**Source records**:
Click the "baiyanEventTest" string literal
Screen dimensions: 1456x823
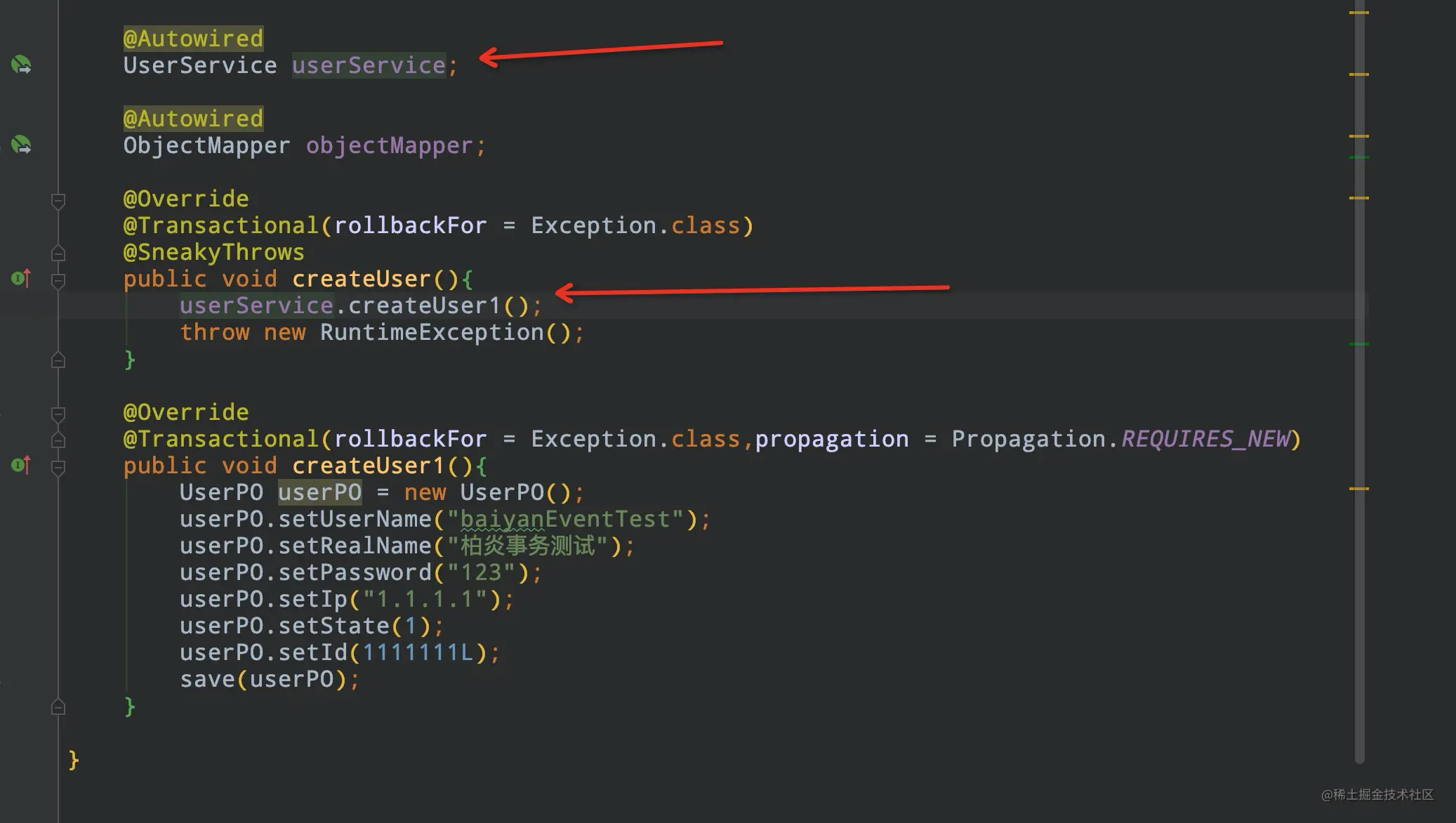point(565,519)
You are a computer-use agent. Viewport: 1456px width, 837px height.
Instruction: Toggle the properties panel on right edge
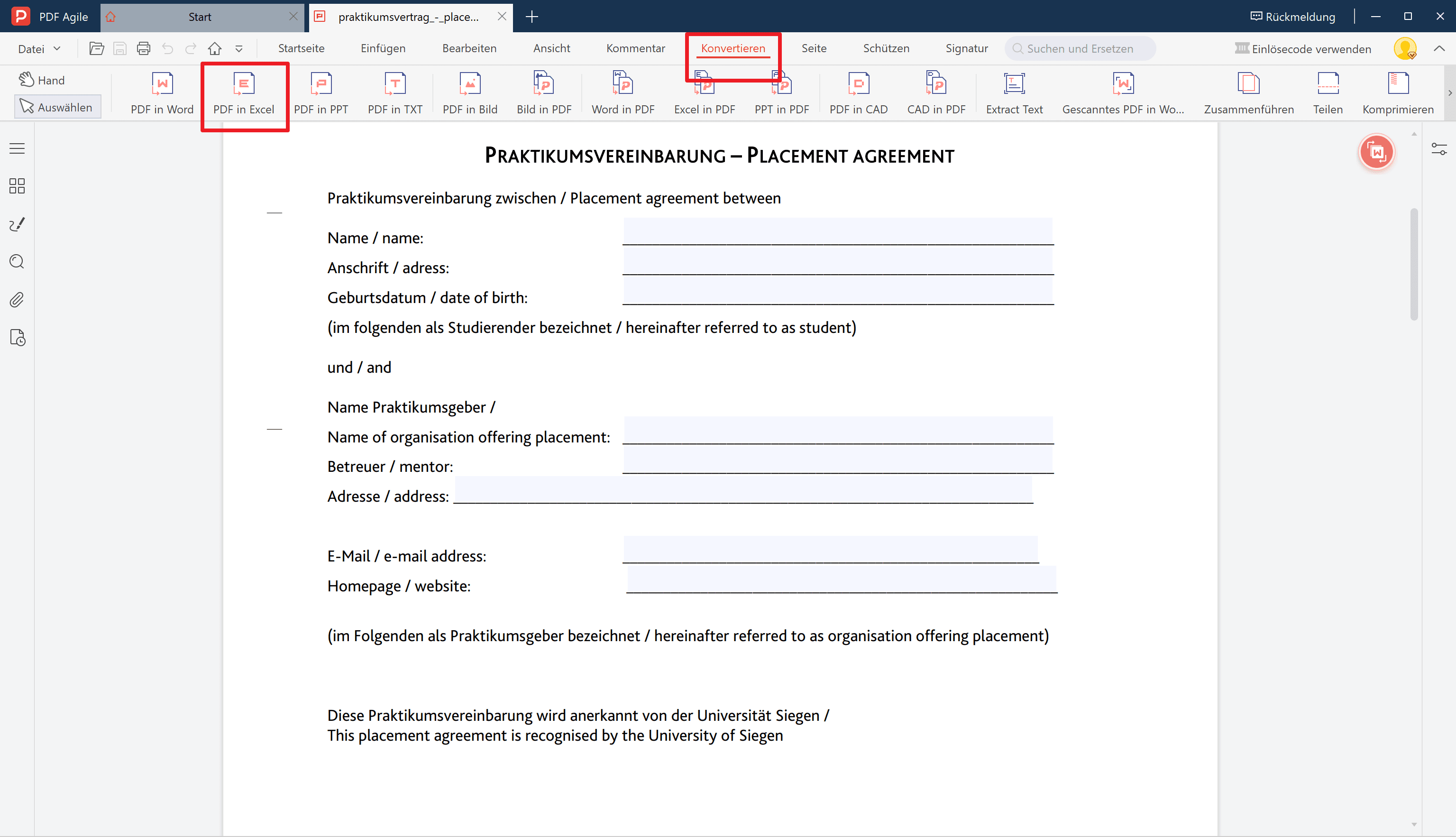point(1439,149)
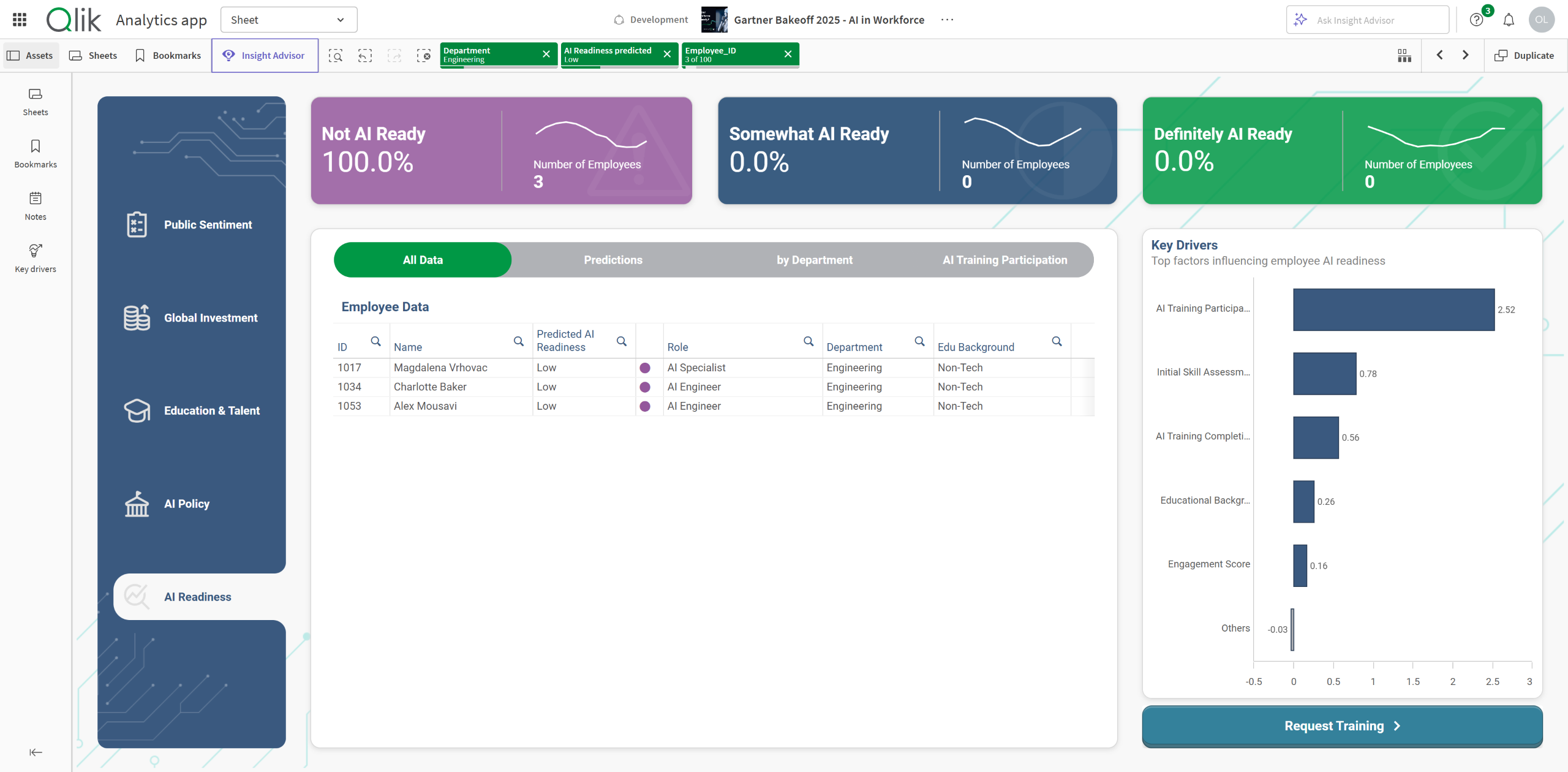Screen dimensions: 1568x772
Task: Go to next sheet chevron
Action: click(1466, 55)
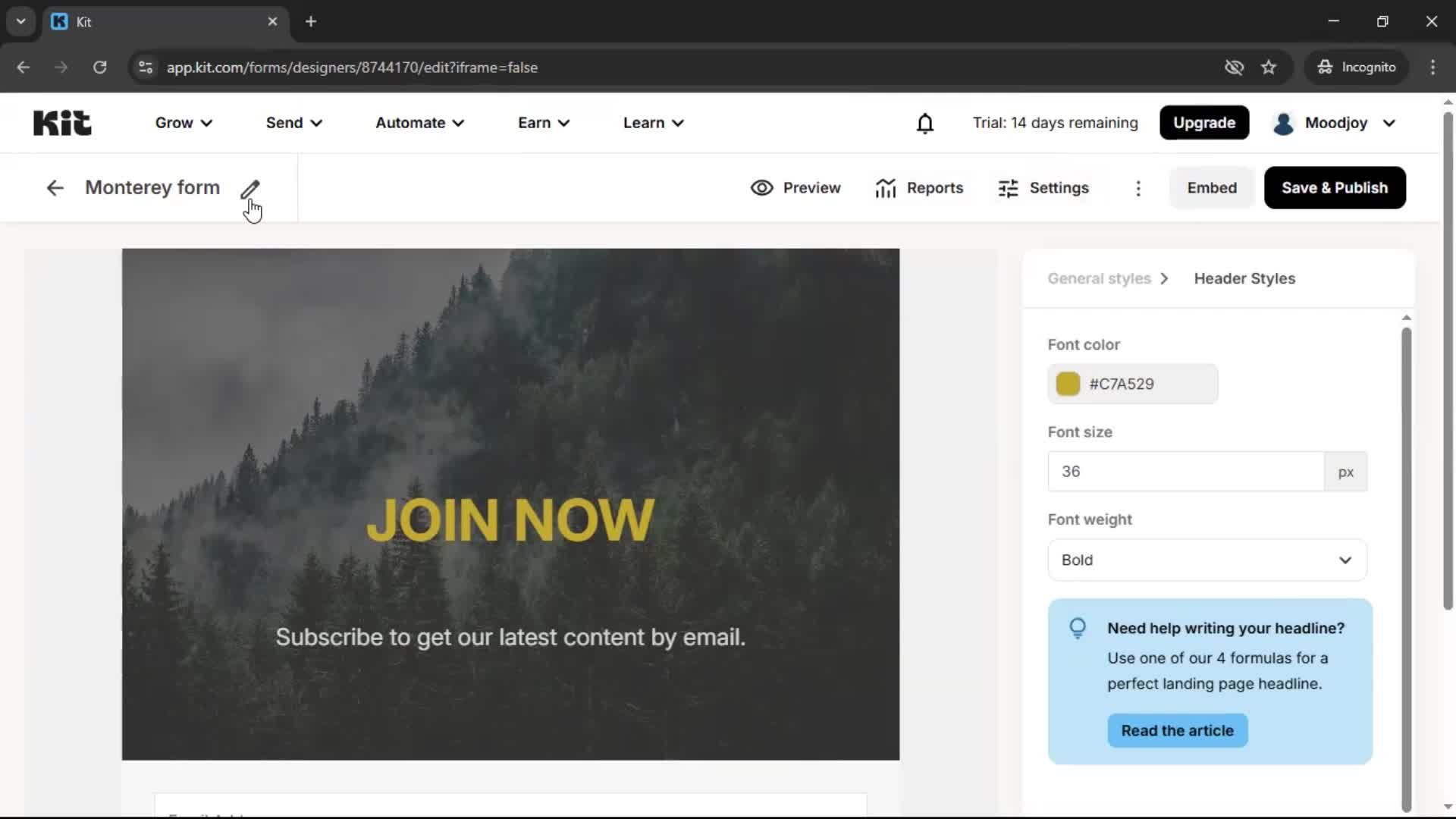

**Required work**:
Copy the final portion of the records: every line from the one containing "Screen dimensions: 1456x823" through the last, word for word, without pictures.

**Answer area**:
Screen dimensions: 1456x823
point(565,519)
You are a computer-use agent. Viewport: 1456px width, 837px height.
Instruction: Toggle the properties panel on right edge
point(1439,149)
Screen dimensions: 1568x772
Task: Go to next sheet chevron
Action: click(1466, 55)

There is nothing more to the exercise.